By BARRY ADAMS
Wisconsin State Journal
MADISON, Wis. (AP) — Scott Novotny’s nickname – Mr. Salty – suited him well.
Every fall would find the owner of the Quality True Value Hardware Store in Madison, a business Novotny bought from his parents in 2006, bringing in loads of ice melt in preparation for the inevitable slick sidewalks and driveways that are part and parcel of Wisconsin winters. The 50-pound bags would be stacked in front of the store, lying in heaps along its sidewalk, and around the building’s south side, into its small parking lot.
The store is still there but Novotny is not. He died in July 2017 from bone cancer, a condition he had been diagnosed with just six months earlier. He was 55, the Wisconsin State Journal reported.
His death could have meant the end for Quality True Value Hardware. But the tons of ice melt and the family business have been retained along with Novotny’s business practices.
Novotny’s wife of more than 30 years, Sherry Novotny, continues to own the company, and their three children have taken over the day-to-day operation of the 3,000-square-foot store, which is split into two levels. Just in case there’s any question about how things should be done, there are not-so subtle reminders tacked and taped up throughout the store.
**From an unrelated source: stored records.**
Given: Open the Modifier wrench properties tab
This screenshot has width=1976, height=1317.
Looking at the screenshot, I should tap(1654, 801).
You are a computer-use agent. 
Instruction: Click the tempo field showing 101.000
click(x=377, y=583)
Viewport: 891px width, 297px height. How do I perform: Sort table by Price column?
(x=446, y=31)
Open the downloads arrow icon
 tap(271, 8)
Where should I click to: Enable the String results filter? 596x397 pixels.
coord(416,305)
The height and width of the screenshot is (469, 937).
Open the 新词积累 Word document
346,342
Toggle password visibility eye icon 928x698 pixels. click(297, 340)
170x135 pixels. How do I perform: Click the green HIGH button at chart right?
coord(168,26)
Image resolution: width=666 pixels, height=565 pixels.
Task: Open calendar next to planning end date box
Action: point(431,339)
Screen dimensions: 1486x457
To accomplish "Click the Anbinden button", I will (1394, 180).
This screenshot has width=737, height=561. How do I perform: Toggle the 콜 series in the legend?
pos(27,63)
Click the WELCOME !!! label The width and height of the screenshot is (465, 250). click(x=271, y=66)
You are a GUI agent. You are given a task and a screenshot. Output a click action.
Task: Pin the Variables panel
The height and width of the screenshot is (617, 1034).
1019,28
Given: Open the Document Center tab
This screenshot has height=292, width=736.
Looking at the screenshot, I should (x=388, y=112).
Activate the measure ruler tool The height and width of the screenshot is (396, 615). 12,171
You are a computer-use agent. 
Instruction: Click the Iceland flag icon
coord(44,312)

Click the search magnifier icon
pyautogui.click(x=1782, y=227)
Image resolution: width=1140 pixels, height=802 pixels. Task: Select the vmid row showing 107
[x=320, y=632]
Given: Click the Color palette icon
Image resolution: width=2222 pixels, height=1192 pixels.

The “What Would Dad Do” signs can be seen, among other places, below the screen of the cash register at the front of the store and on a bulletin board in the store’s office downstairs. They provide guidance to his children and the store’s two other employees as they go about tending to the business, which has been around since 1945 and has outlasted recessions, a fire in 1988, a few robbery attempts, the advent of big-box retailers and on-line sales.
“We find ourselves asking that quite a bit,” Shawna Novotny said of the signs about her father. “It’s been very difficult but we also have the sense that we’re making him proud and following through with what he wanted. We’re carrying it on and following in his footsteps.”
Shawna Novotny, 29, is joined by her two brothers, Shane Novotny, 34, and Skyler Novotny, 27. All three started working at the store even before they had graduated from Oregon High School and were well on their way to taking on more responsibility when their father got sick.
Only now that Scott Novotny is no longer here, they find themselves with the weight of the family business on their shoulders. Many things remain the same, with one fairly big exception. The business’ name is now simply Quality Hardware.
True Value was purchased by Acon, a private-equity firm, earlier this year, a step that did away with the company’s co-op and left retailers without a majority say on its board of directors. The transition allowed the Novotnys to end their relationship with True Value and take on Orgill as their primary vendor.
Orgill was founded in 1847 and is one of the fastest-growing independent hardware distributors in the world. The company has its headquarters in Tennessee and serves more than 6,000 retailers. In the past 10 years, it has seen its sales double; its figure for 2018 is expected to hit $2.5 billion. The switch in vendors is allowing the Novotnys to lower their prices on 75 percent of the 16,000 items in the store.
“It’s something that we’re really excited about,” said Shawna Novotny. “I feel some may associate going independent with slightly higher prices due to a lack of purchasing leverage, but that’s not the case.”
Her grandparents, Ralph and Gloria Novotny, took over the hardware store in 1971. Scott and Sherry Novotny bought the business and turned it from an Ace to a True Value just a few years before the recession hit in 2008. The closing of the Dorn True Value on Broom Street in February has pushed some customers to the Novotnys. But with its more than 800 commercial house accounts, Quality Hardware derives just 20 percent of its sales from walk-in customers from the neighborhood. The remaining 80 percent is to management companies, UW-Madison, construction companies and other businesses.
“We want to draw in more (business) from the neighborhood,” Shane Novotny said. “That’s one thing we’ve always struggled on and a lot of it has to do with the pricing perception. We beat or match (the big boxes) constantly on everything from snowblowers to faucets.”